The report referred to several conflicting problems; per the FDR readouts, the IT felt the pilots’ attentions were misplaced. However, lateral and longitudinal fluctuations pointed to flight controls; smoke, that smelled like burning, without a fire alarm pointed to pneumatics or air conditioning. What kind of burning did they smell: plastic, metal, rubber, fuel? These separate events could have been why the pilots would not have looked at engine instruments first, which allowed the instruments to settle down. In flight, the airframe absorbs the engines’ vibrations, confusing their source; there is no ground resistance to reflect the vibration back. Engine vibration sensors may have originally isolated the disturbances, but vibration sensor measurements were not infallible. In addition, did the pilots’ confusion stem from the No 1 engine’s vibrations quickly dissipating? Did both pilots suspect another cause, such as the ailerons or elevators? Were their attentions pulled from the engines because there were no alarms? By pulling the No 2 throttle back, did this further mask the out of balance No 1 engine?

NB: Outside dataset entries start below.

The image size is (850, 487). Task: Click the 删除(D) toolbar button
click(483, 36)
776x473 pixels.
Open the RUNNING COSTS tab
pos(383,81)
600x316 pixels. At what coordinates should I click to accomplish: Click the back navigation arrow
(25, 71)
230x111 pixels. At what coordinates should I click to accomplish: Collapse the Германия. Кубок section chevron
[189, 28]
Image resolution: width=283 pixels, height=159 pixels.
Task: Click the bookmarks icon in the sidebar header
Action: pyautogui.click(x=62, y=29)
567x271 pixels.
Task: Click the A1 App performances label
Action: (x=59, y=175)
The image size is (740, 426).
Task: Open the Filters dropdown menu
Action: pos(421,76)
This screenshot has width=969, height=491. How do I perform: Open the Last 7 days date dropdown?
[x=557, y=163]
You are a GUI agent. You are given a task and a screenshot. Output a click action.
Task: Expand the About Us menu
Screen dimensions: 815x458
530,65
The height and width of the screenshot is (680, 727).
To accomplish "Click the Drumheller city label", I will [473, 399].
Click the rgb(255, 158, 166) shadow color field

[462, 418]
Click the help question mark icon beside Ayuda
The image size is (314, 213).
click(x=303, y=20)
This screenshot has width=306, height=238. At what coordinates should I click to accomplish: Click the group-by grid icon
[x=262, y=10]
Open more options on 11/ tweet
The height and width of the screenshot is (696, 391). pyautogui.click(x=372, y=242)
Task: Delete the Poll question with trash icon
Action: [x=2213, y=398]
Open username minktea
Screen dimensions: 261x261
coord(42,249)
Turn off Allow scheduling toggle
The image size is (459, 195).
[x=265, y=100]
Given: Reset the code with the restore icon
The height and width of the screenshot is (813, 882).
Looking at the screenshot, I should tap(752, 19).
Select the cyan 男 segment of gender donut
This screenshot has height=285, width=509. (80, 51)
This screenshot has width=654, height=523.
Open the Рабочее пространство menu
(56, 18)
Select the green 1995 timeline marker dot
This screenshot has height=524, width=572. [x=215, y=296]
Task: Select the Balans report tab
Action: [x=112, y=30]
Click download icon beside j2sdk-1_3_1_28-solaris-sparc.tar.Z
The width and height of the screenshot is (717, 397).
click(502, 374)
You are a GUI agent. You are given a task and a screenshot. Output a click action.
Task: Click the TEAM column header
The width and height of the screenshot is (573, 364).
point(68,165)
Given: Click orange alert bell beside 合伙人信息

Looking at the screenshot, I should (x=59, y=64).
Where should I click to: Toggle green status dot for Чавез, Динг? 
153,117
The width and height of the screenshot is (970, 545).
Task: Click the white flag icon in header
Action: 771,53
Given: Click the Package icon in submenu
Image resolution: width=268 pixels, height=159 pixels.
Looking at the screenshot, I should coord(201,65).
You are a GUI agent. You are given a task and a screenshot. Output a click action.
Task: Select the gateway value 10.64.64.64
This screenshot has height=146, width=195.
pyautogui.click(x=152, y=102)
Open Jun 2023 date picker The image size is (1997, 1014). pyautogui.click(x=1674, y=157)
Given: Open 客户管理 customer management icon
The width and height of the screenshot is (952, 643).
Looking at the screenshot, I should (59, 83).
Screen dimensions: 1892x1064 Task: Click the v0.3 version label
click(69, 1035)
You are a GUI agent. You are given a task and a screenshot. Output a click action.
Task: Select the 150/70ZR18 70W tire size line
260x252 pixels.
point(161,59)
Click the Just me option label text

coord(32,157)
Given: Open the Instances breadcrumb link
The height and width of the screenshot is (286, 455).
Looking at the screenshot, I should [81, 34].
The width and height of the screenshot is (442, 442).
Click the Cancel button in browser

The report’s Safety Recommendations were ineffective; of the thirty-one recommendations, there was nothing that would have changed the way aircraft were inspected, pilots were trained, instrumentation reported anomalies or systems were certified, that would have increased safety. It appeared that by repeating what requirements were already in place, only with sterner words, was supposed to improve oversight and inspection, but the effort did not advance either.